Families cross borders for care In the Gambia, Fatou Samba’s sons Adama, 8, and Gibriel, 4, like to play soccer and feed the sheep in their backyard. On a recent afternoon, they took turns playing with a toy airplane and a globe. Adama, who hopes to be a pilot, pointed to where he wanted to go: the U.S. Outside, he started to climb a pile of bicycles propped up against the wall, and Gibriel followed.

“We’re climbing Mount Everest,” Adama said.

Standing on a bicycle wheel, Adama hesitated. Samba reached for him, setting him down on solid ground. There is a tiny scar on his forehead where broken skin has been stitched back together. Last year, Samba couldn’t explain his frequent falling, so she sought answers in Dakar. Rodriguez confirmed Adama had Duchenne muscular dystrophy. Gibriel's genetic test results are pending. Children often lose the ability to run or climb stairs first, and later can’t walk or raise their arms. In adulthood, they develop heart and breathing problems.

Both boys are taking corticosteroids, which can slow disease progression for patients diagnosed early.

“Without the medication, it would have been terrible. Once we started, after a few weeks we saw improvement,” Samba said. “Doctors are destined to investigate (the disease) and find a cure ... I pray doctors will find a cure.”

Data is the first step Back at Fann Hospital, Rodriguez and Senghor consult with Woly Diene, 25, and her mother and brother. When Diene was 15, she started falling at school. Soon, she felt pain throughout her body. She couldn’t move. She lost her hearing, the strength in her hands and control of the muscles in her face.

Diene, who comes from a rural village in Senegal, has riboflavin transporter deficiency. High doses of vitamin B2—a supplement available on Amazon—can slow, stop and even reverse damage from this condition that is fatal without treatment.

Diene took her first dose when she was diagnosed in August 2023. She still has some difficulty hearing, but Diene is walking again. She has regained the strength in her face and hands. Diene’s brother Thierno said vitamin B2 is expensive, but he knows his sister needs it for the rest of her life.

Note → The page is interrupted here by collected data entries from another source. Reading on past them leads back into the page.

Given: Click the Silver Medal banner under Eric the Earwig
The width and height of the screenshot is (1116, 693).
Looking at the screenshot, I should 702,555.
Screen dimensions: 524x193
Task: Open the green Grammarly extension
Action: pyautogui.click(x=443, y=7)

“I am happy,” Diene said, smiling. “I hope to keep improving.”

While efforts like these help patients, they also allow doctors to collect data—and that’s vital for rare disease research, policy and drug development, said Lauren Moore, chief scientific officer at the National Ataxia Foundation.

“The most prevalent diseases get the most attention and the most funding,” she said. “Data ... really is the first step.”

A $50,000 grant from the foundation allows Rodriguez and colleagues to enroll study participants in Senegal and Nigeria with inherited ataxias—which can lead to muscle weakness, loss of mobility, hearing and vision difficulties and life-shortening heart problems.

The USAID cuts have not affected his research, but grant awards are limited. Rodriguez, Senghor and Rokhaya Ndiaye, professor of human genetics at the University of Dakar, are making plans to ensure genetic testing continues in Senegal.

Global collaboration is essential, said Ndiaye—and strengthening local infrastructure is just as important.

“The need is there,” she said. “And we have a lot of hope.”